- [How to complete this task] Repeat only the lines below from the one that contains "Task: Toggle the" through the final line, exactly. Omit pictures.

- [Data for this task]
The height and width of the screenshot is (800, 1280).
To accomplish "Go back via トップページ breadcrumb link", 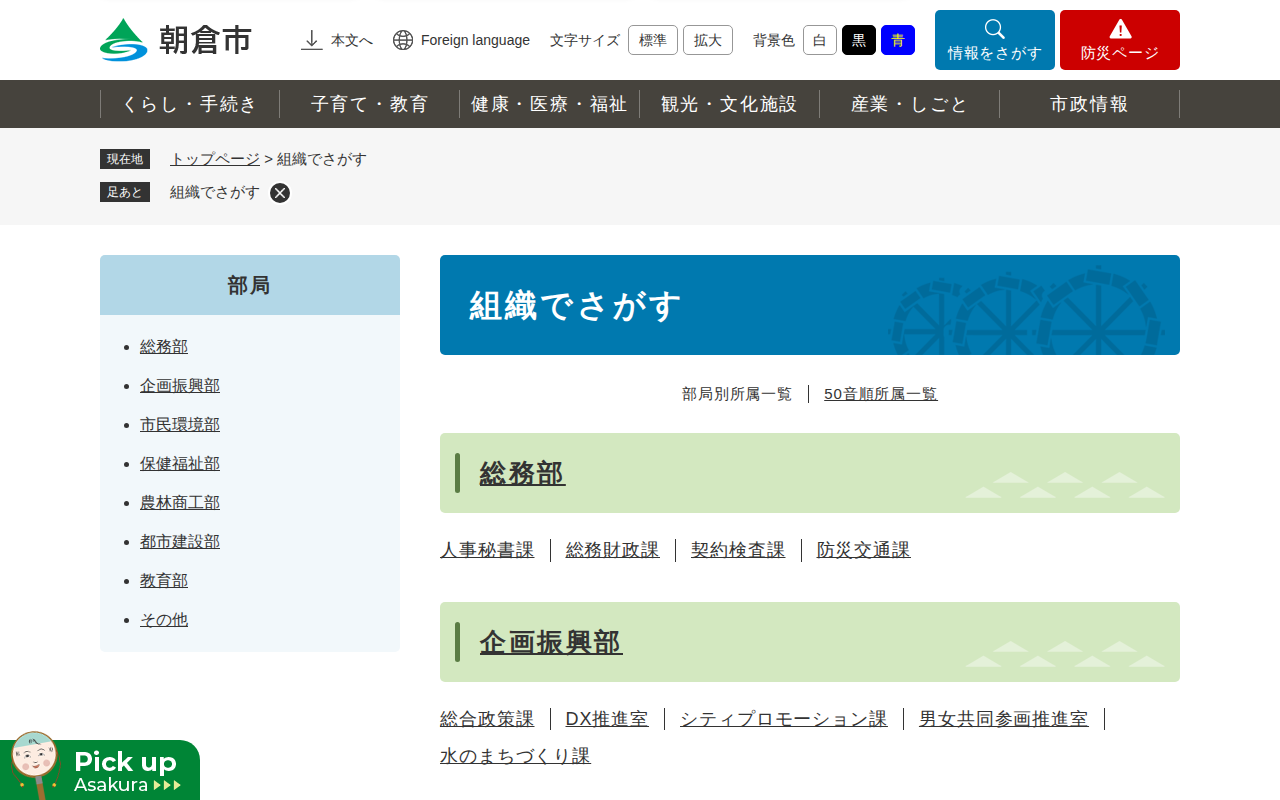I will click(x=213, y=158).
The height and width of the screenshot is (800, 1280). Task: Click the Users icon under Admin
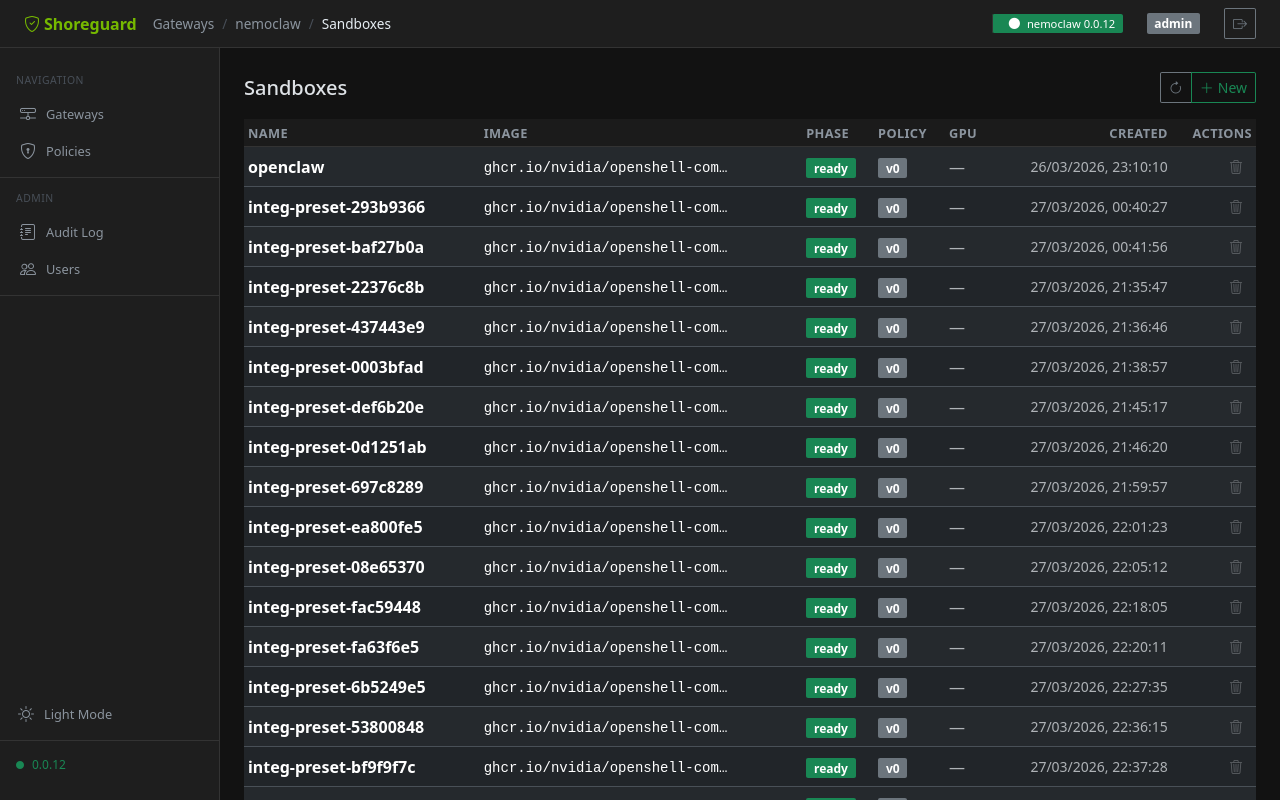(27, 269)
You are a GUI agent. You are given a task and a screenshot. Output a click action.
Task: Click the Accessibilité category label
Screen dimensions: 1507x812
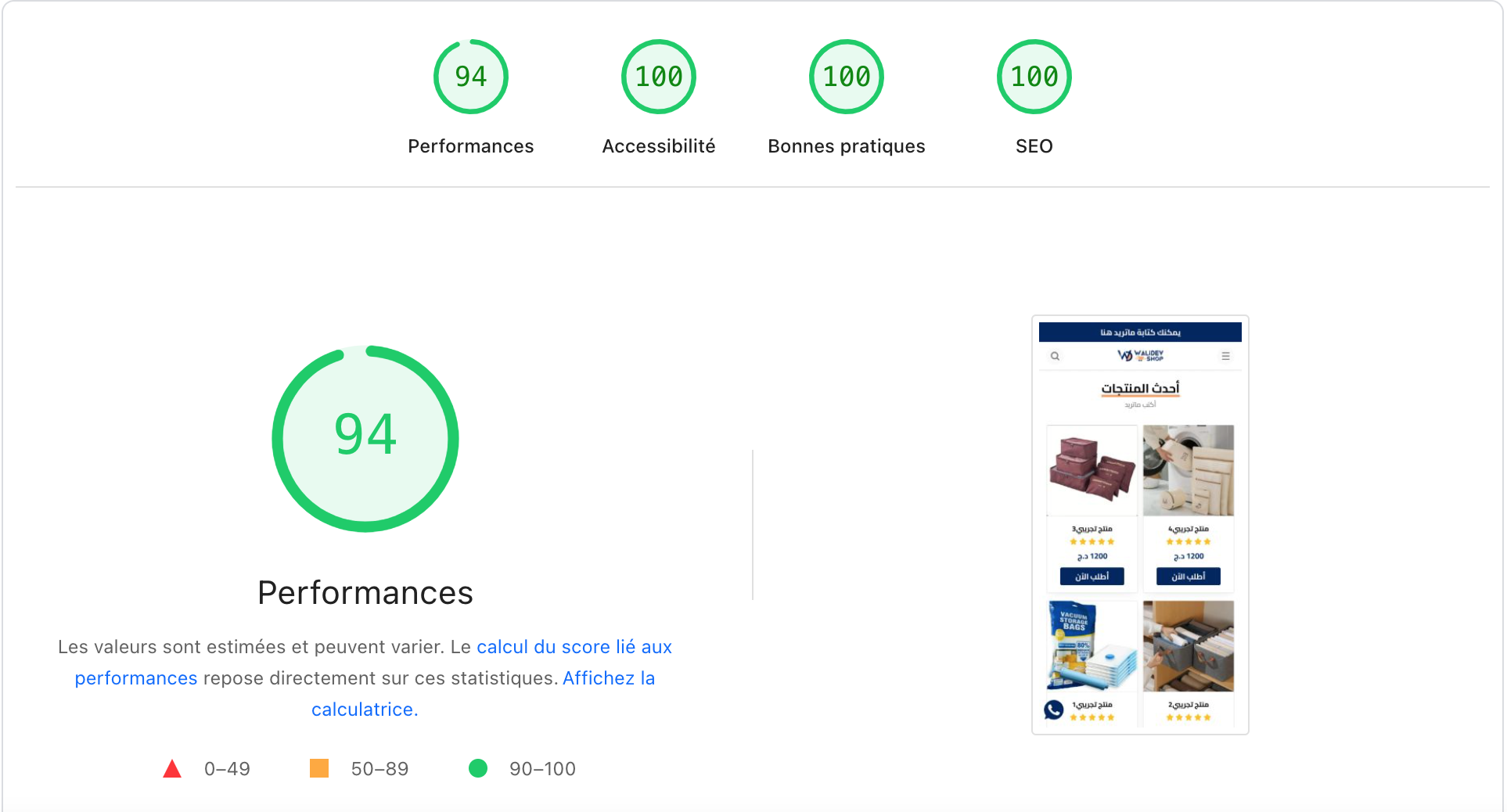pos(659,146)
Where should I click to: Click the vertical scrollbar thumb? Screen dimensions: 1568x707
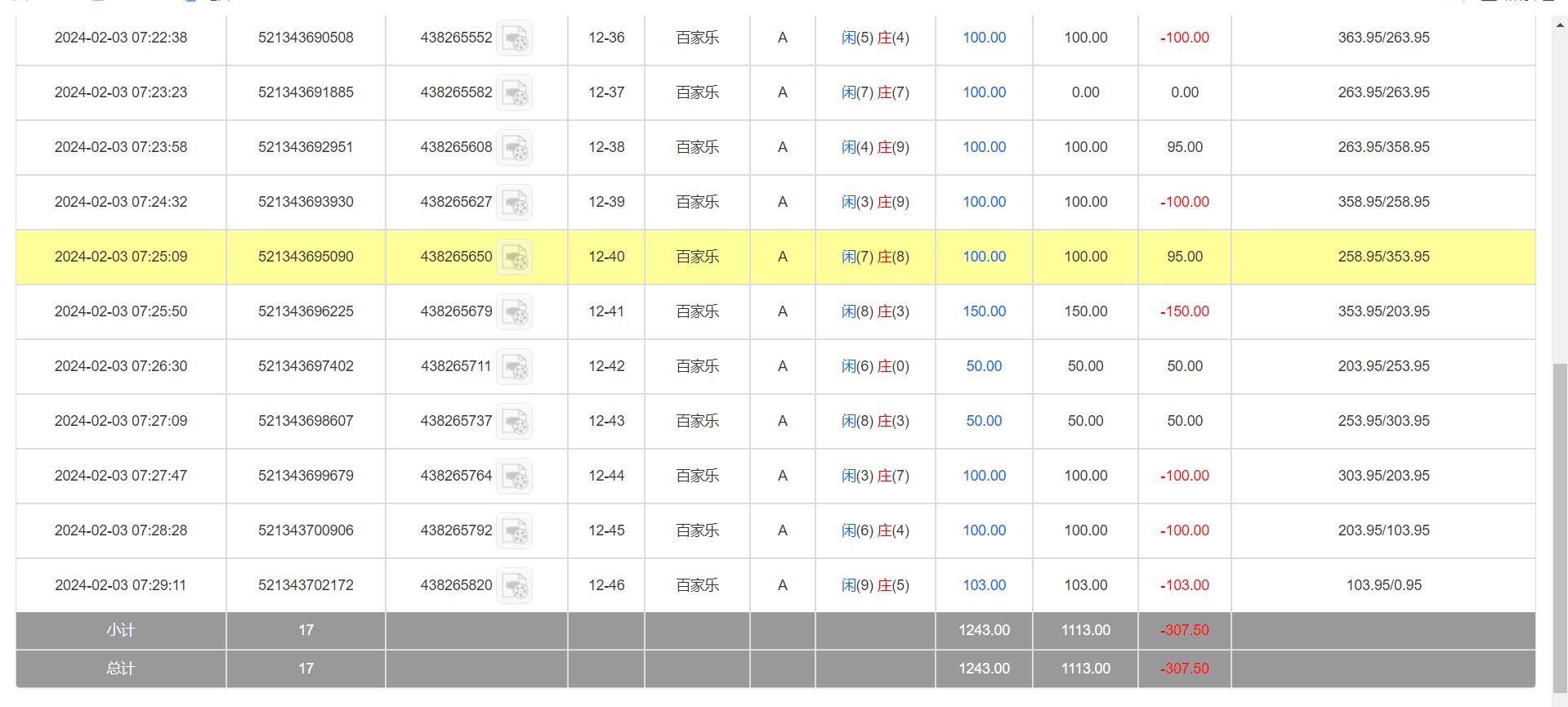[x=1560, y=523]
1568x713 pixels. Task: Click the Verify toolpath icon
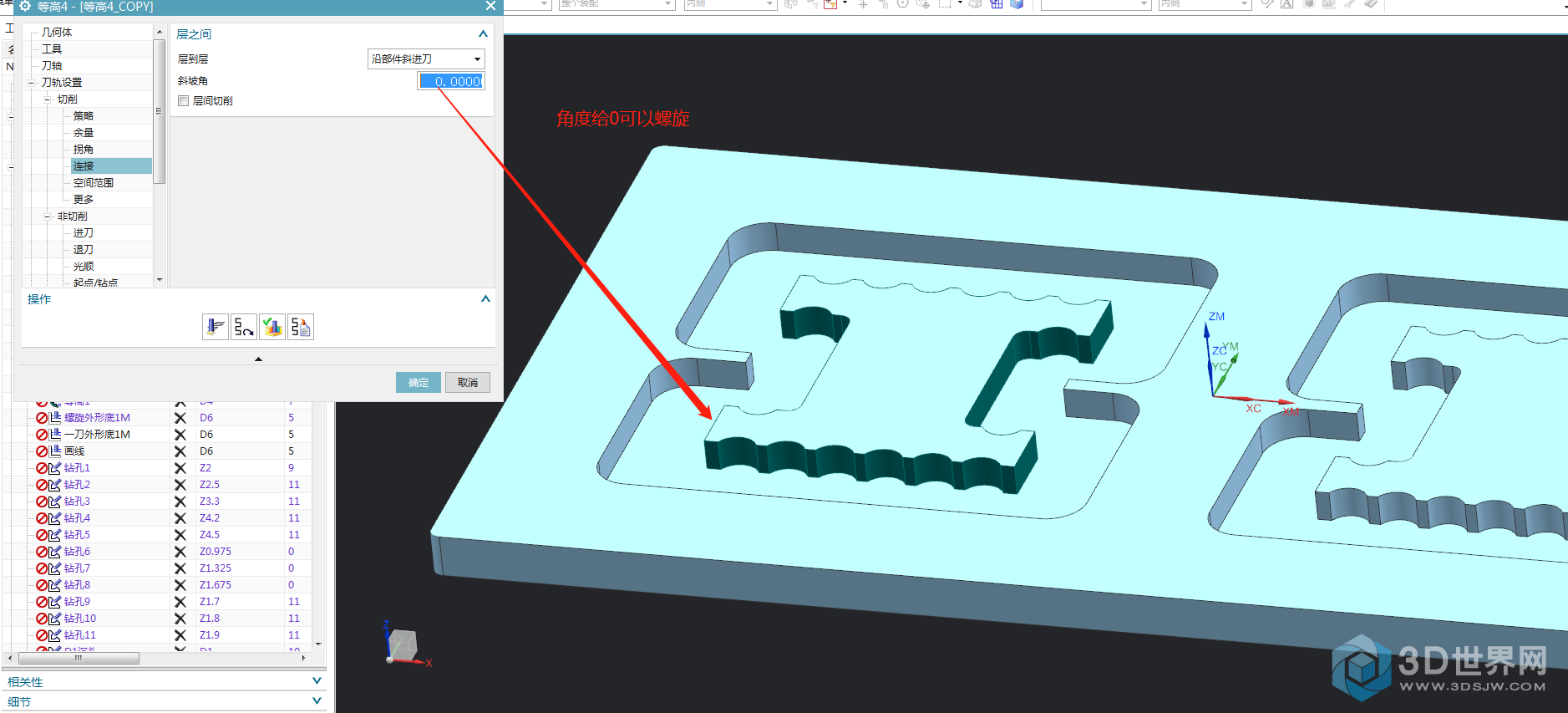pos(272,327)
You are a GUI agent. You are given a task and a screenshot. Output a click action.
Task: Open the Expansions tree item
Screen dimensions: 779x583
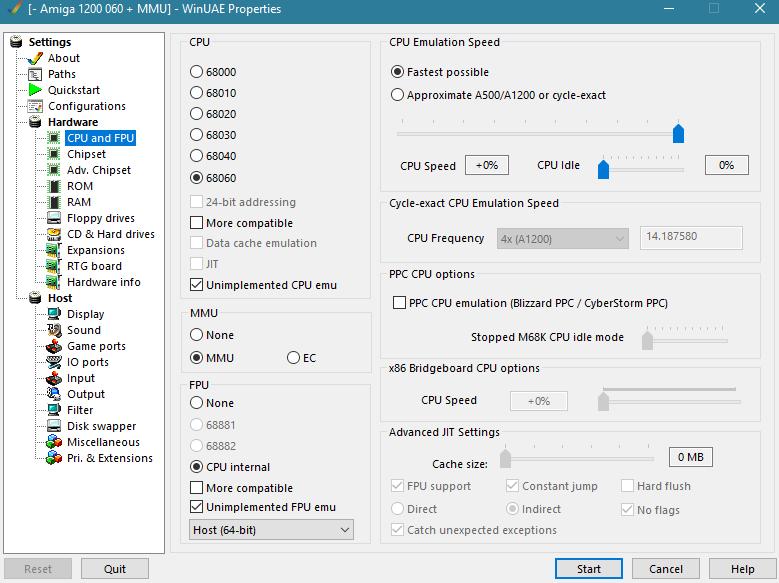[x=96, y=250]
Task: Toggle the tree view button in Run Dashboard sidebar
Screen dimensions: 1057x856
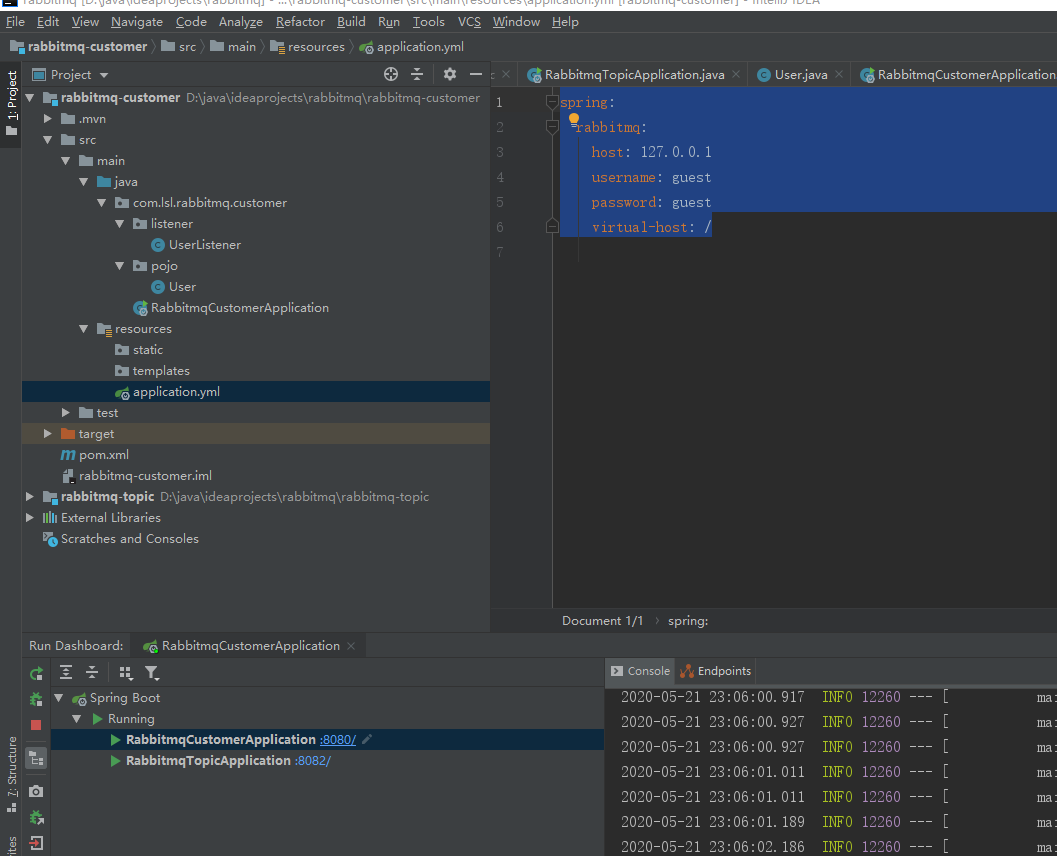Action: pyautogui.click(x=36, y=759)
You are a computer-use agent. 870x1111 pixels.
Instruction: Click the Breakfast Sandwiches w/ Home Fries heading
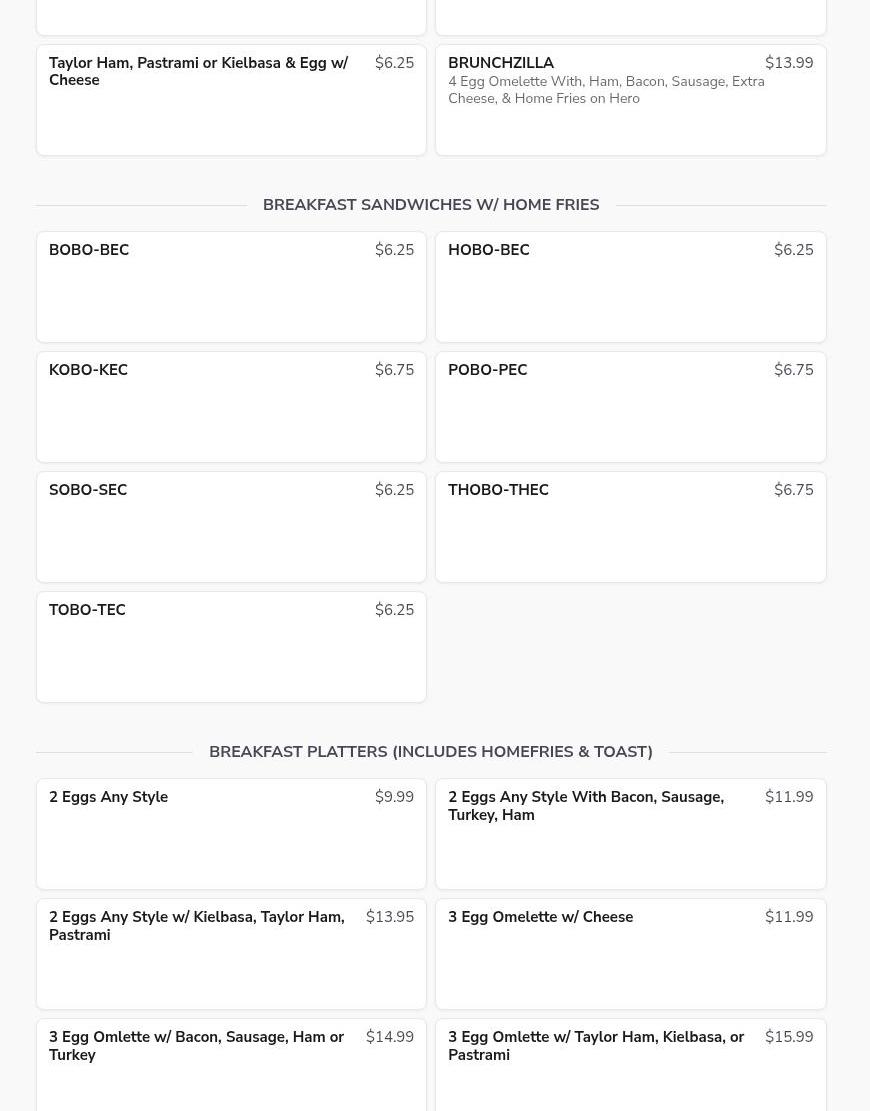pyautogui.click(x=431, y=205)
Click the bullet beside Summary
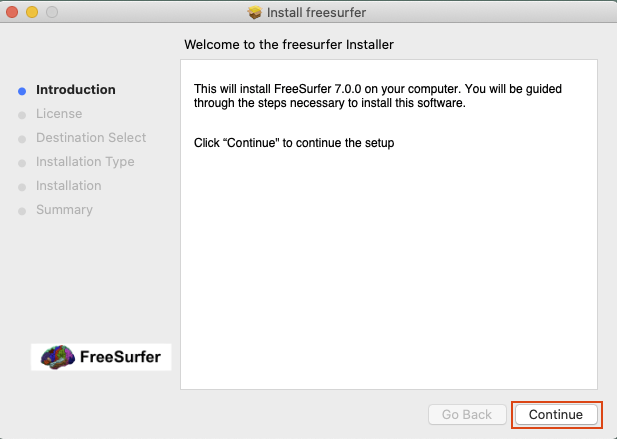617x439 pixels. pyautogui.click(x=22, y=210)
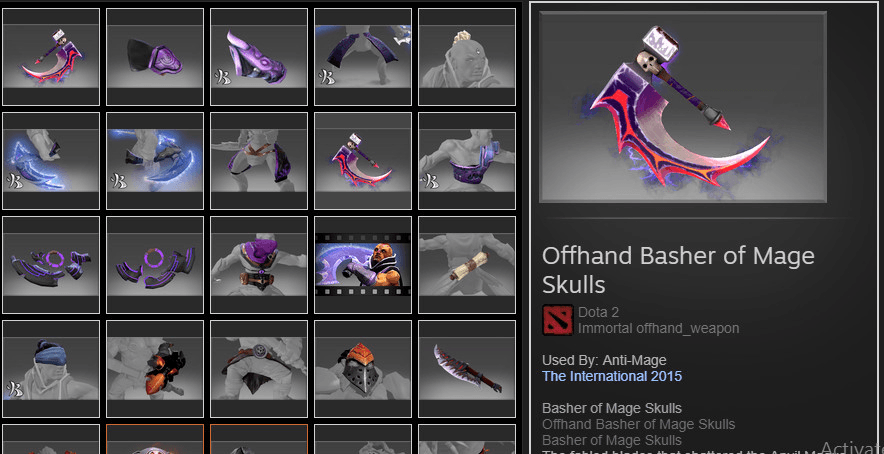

- [Answer area]
Task: Toggle the tree view button in Run Dashboard sidebar
Screen dimensions: 1057x856
Action: pyautogui.click(x=36, y=759)
You are a computer-use agent. 870x1111 pixels.
Instruction: Click the Breakfast Sandwiches w/ Home Fries heading
pyautogui.click(x=431, y=205)
Click the bullet beside Summary
617x439 pixels. pyautogui.click(x=22, y=210)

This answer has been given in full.